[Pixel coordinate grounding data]
^^^^^^^^

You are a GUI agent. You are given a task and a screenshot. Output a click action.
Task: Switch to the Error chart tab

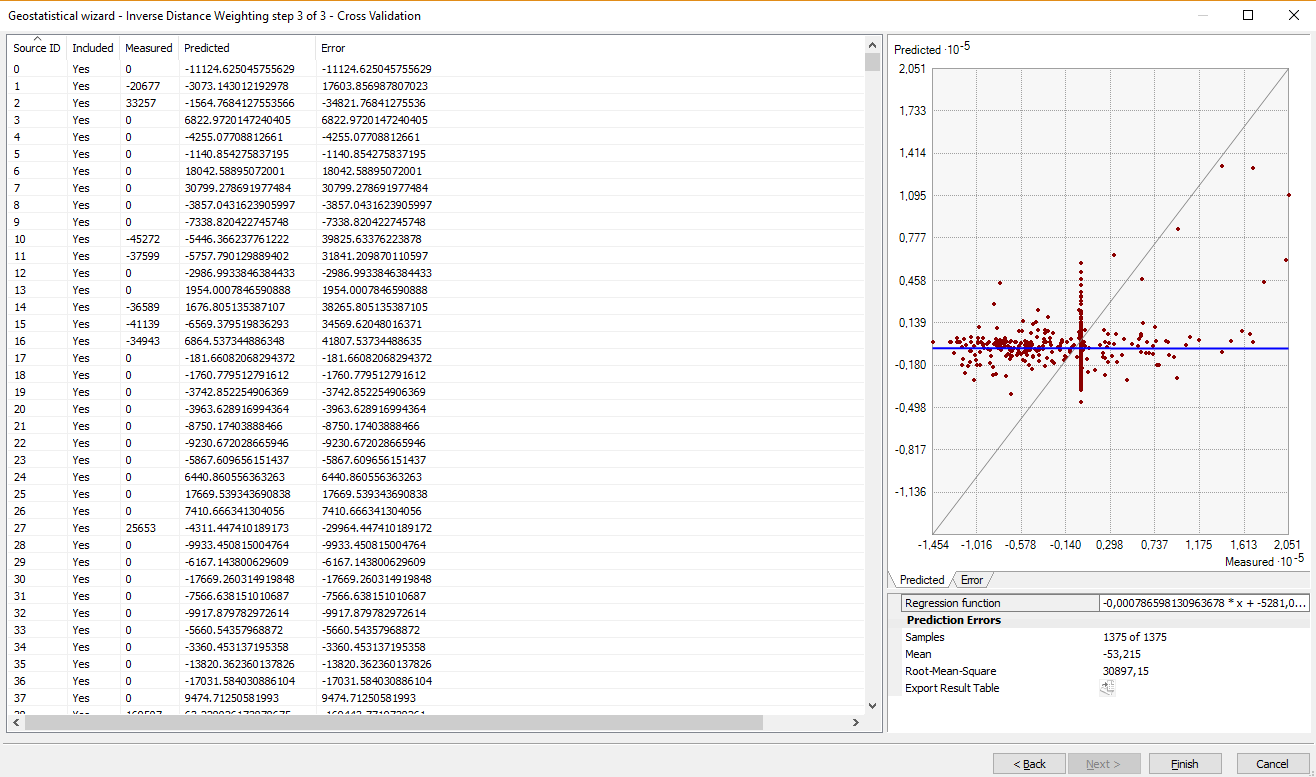(x=971, y=580)
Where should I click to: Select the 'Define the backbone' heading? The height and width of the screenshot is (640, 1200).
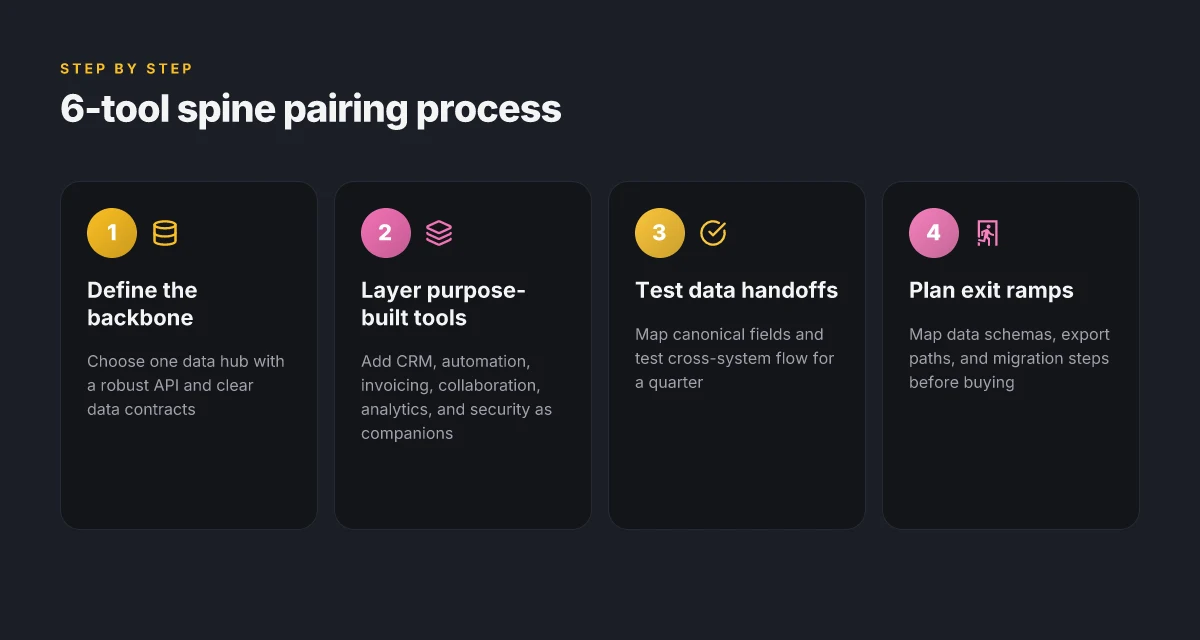click(142, 304)
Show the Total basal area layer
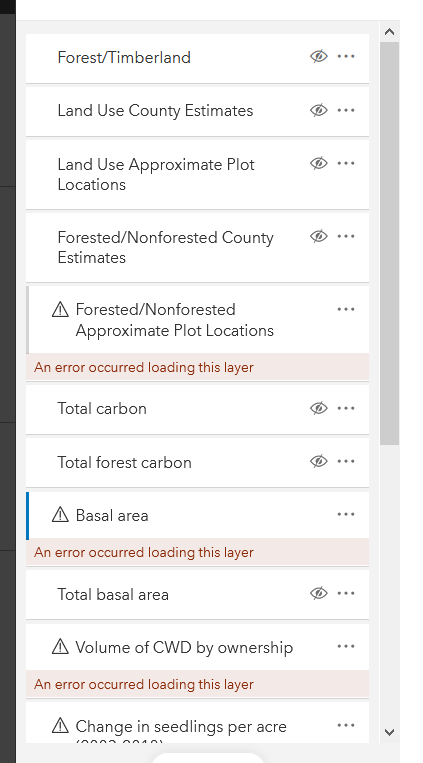Screen dimensions: 423x763 pos(319,593)
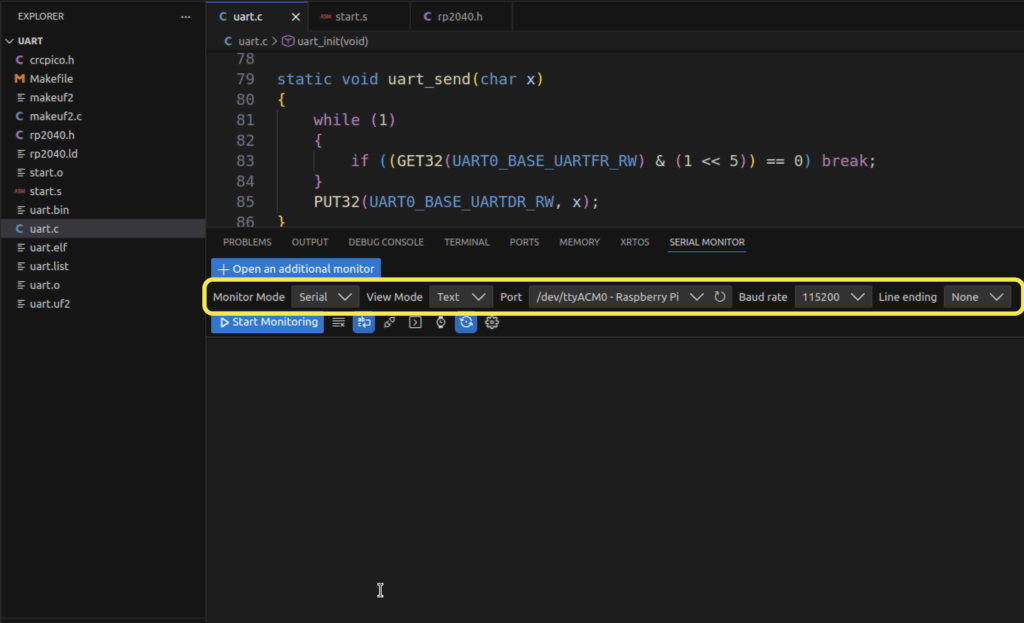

^^^^^^^^

To do: Retype all the data exactly, please, without pictures.

Solution:
You are a GUI agent. You are given a task and a screenshot. Output a click action.
Task: Switch to the Error chart tab

(x=971, y=580)
Where should I click to: Select the 'Define the backbone' heading? The height and width of the screenshot is (640, 1200).
click(142, 304)
Show the Total basal area layer
Screen dimensions: 423x763 pos(319,593)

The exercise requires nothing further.